Marc Jacobs has mastered the fashion flip-flop like no one else. But abandoning Brigitte Bardot for Susan Sontag sounds wacky even by his standards. For Louis Vuitton’s spring collection, Jacobs left fall’s voluptuous retro beauty behind, lured not by the writer’s sartorial style, but by her musings on camp, a snippet of which he tacked to his studio wall as he worked on the collection and then distributed to guests at his show. “The relationship between boredom and camp cannot be overestimated…” Sontag wrote, adding that camp taste is only possible “in societies or circles capable of experiencing the psychopathology of affluence.” Hmm, doesn’t sound like a compliment, to Vuitton or its customers. But Jacobs is nothing if not fearless, and who can deny that for those who love it, fashion is the ultimate antidote to boredom?

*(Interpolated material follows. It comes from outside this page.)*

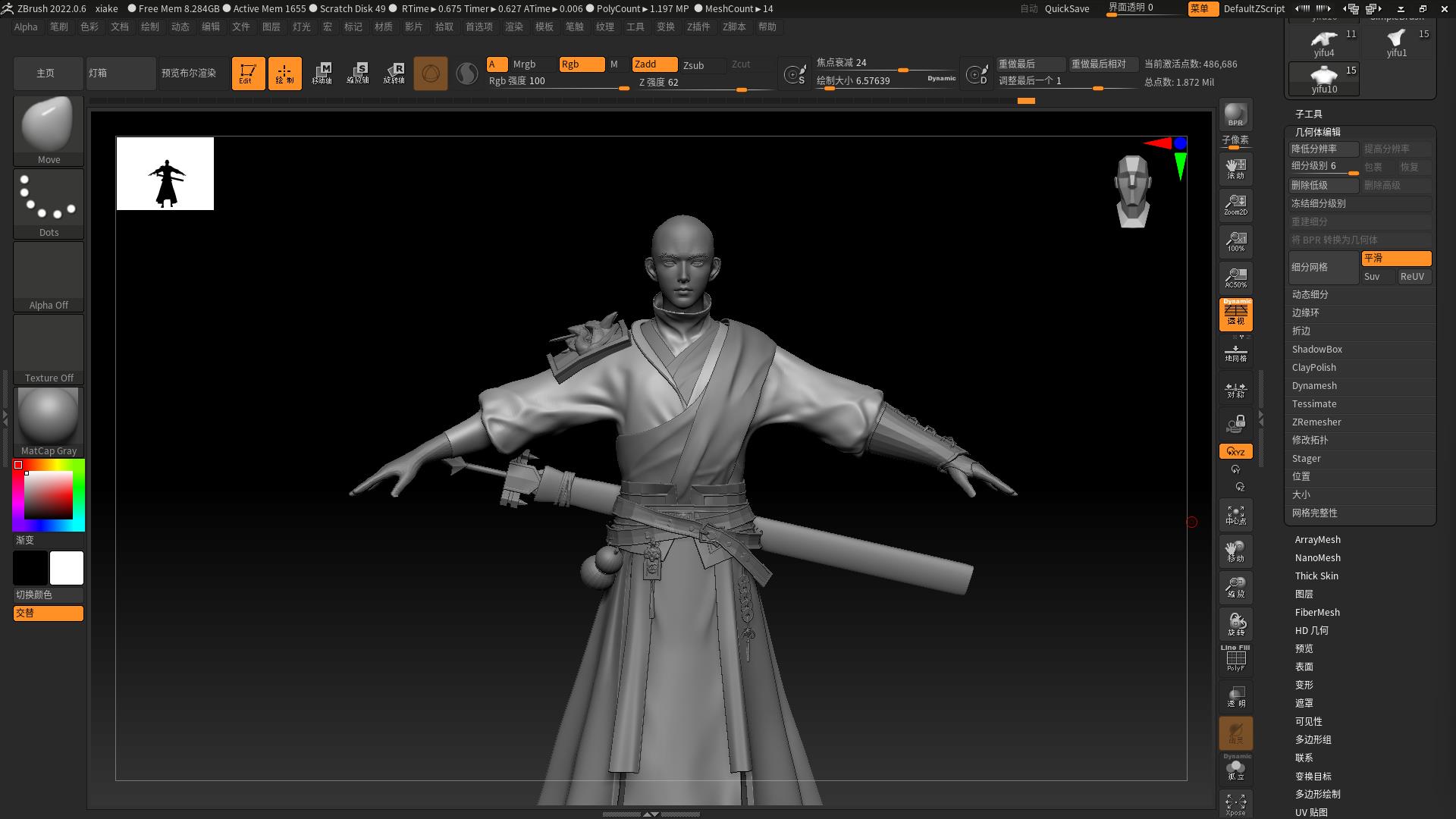Viewport: 1456px width, 819px height.
Task: Open the Z插件 menu
Action: pyautogui.click(x=698, y=27)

No ennui possible here as Jacobs went for flash, razzle and dazzle. He started with elements he called clichés of camp. Thus, the explosion of Chinoiserie, animalia, beading, fringe, prints, LV monogrammed lace, cheesy Art Deco and Art Nouveau riffs and color, color, color. His favorite dress is a bright, shiny-surfaced cheongsam, sometimes tasseled to the hilt, but a Thirties-ish riff on a Leonard print will do, too. And why go for mere zebra stripes when you can pair them with a giant zebra likeness on the back of a cape? Similarly, a white pantsuit provided a canvas for giraffe portraiture. And because he couldn’t get enough of the animal motif, Jacobs sculpted the heels of his shoes — at LV, flats were so last season — after the legs of the afore-mentioned beasts. As for the bags — bright, highly decorated and fabulous.
Jacobs presented it all in an eight-minute whirlwind that served as a fashion Red Bull for his exhausted audience. It may not have been his most stellar or controversial outing for Vuitton, but it was playful, exuberant and glam, bam, thank-you ma’am. And a whole lot of fun.